The Australian Dollar fell more than 2 cents or 2.4% as the Reserve Bank of Australia decided to lower rates to 1.75%, USD strength returning to market and pullback in commodities prices overnight. The RBA highlighted unexpectedly low Q1 CPI and less risk for the housing market for their decision to lower rate to record low. USD rebounded during US trading hours dominated by flows as headlines were light.
Going forward, Retail Sales and Trade Balance are on Thursday, RBA’s quarterly statement on monetary policy and US employment data on Friday are scheduled to be released. RBA’s SoMP will be closely analysed for any revision in inflation and economic growth forecast, to give guidance whether the RBA will cut again this year. US employment data will shed further light on the state of labour market. A solid hourly earnings and new jobs may force “data dependent” US Fed to hike rate. Prospect of RBA easing again and US Fed hiking sooner than expected will return the focus on central banks divergence, the main theme in 2015. This could potentially push the AUDUSD lower to 72-73.
Oil prices continue to slide for a third consecutive day as expectations mount for a record build in crude-oil inventories.

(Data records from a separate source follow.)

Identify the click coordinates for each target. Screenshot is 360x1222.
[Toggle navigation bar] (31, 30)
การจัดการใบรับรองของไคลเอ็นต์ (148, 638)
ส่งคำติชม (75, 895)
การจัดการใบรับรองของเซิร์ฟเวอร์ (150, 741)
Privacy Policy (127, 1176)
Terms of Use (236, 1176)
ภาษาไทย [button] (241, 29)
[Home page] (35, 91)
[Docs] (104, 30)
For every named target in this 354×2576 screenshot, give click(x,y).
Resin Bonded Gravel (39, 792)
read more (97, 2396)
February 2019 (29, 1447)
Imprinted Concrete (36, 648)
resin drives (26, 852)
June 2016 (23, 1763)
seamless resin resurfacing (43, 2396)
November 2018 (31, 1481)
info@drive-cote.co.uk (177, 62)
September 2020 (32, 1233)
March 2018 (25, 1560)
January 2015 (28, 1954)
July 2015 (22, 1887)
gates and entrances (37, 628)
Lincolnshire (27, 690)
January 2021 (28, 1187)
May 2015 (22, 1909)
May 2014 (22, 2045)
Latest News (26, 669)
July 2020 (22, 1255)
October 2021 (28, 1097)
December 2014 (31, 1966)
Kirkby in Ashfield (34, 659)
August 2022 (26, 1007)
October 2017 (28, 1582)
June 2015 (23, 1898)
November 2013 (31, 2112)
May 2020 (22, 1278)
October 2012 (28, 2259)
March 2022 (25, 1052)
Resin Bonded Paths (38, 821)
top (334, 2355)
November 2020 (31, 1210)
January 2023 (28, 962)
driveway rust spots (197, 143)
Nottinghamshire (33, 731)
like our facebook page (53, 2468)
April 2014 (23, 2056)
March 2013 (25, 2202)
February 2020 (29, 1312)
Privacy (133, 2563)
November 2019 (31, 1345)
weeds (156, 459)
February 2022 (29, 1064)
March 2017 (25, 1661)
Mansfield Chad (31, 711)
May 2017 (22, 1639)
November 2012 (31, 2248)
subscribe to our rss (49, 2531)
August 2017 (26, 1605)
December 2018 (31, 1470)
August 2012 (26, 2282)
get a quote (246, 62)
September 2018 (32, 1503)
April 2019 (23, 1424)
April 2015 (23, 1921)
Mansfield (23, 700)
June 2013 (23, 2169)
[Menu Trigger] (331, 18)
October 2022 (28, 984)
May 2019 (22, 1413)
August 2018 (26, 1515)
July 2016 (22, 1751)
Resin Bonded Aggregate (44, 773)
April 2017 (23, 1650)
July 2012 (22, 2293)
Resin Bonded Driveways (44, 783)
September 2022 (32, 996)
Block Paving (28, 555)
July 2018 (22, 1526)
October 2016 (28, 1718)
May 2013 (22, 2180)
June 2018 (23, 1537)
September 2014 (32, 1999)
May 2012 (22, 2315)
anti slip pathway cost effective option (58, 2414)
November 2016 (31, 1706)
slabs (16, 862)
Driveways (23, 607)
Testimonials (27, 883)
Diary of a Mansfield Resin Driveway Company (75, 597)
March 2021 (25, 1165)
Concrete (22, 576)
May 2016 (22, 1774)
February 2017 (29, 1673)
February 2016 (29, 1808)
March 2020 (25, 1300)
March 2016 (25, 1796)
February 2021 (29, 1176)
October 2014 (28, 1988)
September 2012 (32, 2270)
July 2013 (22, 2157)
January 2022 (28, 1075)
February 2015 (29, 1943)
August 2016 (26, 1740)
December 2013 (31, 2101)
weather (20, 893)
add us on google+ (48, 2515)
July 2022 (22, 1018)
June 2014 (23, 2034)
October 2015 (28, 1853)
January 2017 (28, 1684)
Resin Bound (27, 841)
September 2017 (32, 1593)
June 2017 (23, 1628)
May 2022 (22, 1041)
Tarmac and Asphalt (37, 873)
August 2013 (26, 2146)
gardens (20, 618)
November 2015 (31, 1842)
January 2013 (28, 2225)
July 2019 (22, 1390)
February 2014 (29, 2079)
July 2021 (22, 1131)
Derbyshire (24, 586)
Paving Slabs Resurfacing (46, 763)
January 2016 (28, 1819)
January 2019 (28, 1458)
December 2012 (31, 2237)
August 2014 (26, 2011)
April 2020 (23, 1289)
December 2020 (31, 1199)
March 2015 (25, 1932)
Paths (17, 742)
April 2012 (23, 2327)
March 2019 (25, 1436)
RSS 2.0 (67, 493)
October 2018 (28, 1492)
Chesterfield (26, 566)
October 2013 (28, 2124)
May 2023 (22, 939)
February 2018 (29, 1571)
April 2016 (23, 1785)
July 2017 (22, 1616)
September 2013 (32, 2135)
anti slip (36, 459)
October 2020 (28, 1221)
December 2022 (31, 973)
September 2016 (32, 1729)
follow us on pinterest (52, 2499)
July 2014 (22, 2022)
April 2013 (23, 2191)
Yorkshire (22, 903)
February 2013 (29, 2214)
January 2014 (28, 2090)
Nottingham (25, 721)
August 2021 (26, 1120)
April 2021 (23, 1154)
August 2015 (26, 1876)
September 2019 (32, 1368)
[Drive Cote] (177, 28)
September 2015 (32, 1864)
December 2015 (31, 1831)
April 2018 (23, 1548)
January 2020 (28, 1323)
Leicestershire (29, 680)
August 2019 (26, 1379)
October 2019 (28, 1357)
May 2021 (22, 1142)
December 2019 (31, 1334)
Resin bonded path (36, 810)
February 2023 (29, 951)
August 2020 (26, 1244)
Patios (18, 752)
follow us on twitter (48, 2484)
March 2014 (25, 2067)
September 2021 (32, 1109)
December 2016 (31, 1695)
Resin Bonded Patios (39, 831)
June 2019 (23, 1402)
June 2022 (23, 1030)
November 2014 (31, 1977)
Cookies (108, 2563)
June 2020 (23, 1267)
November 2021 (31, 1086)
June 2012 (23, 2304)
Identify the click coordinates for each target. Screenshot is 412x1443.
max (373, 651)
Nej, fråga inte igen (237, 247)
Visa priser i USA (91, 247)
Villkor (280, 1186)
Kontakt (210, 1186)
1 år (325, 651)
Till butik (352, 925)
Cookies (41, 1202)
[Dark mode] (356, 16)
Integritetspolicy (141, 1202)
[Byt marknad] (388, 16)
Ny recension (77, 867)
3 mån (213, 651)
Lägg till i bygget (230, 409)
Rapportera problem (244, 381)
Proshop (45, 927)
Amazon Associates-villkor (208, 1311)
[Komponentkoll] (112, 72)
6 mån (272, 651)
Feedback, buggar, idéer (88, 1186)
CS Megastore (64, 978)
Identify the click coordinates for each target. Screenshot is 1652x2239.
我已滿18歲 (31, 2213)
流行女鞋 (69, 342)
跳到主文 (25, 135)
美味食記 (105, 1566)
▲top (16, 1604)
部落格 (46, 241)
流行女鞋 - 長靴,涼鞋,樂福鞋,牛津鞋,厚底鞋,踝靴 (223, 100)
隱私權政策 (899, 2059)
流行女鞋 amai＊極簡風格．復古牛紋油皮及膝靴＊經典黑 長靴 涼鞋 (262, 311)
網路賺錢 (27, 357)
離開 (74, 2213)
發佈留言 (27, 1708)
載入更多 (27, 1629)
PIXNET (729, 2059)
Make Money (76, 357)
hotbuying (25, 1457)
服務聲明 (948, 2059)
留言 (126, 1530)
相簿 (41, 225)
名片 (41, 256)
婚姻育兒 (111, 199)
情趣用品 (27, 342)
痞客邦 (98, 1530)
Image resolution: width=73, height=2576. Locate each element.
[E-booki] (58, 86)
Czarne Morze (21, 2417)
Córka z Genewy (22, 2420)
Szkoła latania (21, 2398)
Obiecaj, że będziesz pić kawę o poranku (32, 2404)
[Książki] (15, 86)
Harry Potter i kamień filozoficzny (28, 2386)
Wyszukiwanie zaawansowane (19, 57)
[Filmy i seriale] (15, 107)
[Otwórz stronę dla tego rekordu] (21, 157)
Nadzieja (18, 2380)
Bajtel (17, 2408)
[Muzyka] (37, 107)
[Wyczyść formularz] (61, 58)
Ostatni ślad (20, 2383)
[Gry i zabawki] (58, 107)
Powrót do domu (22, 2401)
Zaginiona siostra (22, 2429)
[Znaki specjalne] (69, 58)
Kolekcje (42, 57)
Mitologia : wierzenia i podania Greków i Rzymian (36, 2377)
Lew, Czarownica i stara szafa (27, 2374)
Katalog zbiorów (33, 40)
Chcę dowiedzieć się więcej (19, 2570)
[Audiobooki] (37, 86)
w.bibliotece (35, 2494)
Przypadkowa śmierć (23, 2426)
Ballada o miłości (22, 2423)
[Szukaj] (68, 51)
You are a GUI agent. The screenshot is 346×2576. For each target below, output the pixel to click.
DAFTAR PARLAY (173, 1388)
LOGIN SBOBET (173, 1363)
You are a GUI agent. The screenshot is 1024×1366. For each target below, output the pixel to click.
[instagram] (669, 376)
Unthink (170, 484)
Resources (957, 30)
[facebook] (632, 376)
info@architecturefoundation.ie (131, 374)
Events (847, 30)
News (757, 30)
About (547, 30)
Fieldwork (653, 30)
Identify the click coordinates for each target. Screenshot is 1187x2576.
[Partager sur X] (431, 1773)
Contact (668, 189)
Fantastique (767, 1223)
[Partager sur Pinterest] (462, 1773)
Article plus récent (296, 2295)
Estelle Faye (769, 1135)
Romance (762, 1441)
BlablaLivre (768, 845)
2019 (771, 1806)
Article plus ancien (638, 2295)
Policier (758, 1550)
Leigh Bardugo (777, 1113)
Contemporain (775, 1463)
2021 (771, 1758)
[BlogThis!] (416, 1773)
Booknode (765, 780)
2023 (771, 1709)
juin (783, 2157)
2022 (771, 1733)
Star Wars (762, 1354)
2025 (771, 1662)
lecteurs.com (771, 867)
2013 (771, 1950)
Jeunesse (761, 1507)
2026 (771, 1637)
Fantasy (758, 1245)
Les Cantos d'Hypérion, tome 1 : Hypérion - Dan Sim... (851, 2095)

American Petroleum Institute (API) data released yesterday recorded a build of 1.3mln barrels in crude inventories. API data is closely monitored by the market to provide guidance for the official U.S Energy Information Administration (EIA) data released tomorrow morning. Failure for OPEC and non-OPEC producers to meet an agreement on production last month is driving competition between producers for market share. As production from OPEC continued to increase throughout April, the sustainability of prices at these levels is questionable. Recent production and inventory data indicated still-high output around the world. If the oil price continues to rise, shale oil producers in the US may begin to increase production levels, adding to the global supply glut. Hedge funds increased their net long positions for the third straight week ending April 26. Pushing net long positions to the highest level since May 12, 2015.
As hedge funds and money managers continue to bet on the oil price recovery, this could pose risk for further downside. If production levels continue to increase while consumption from China falls, the initial contraction in oil prices could trigger wide-spread liquidation of positions.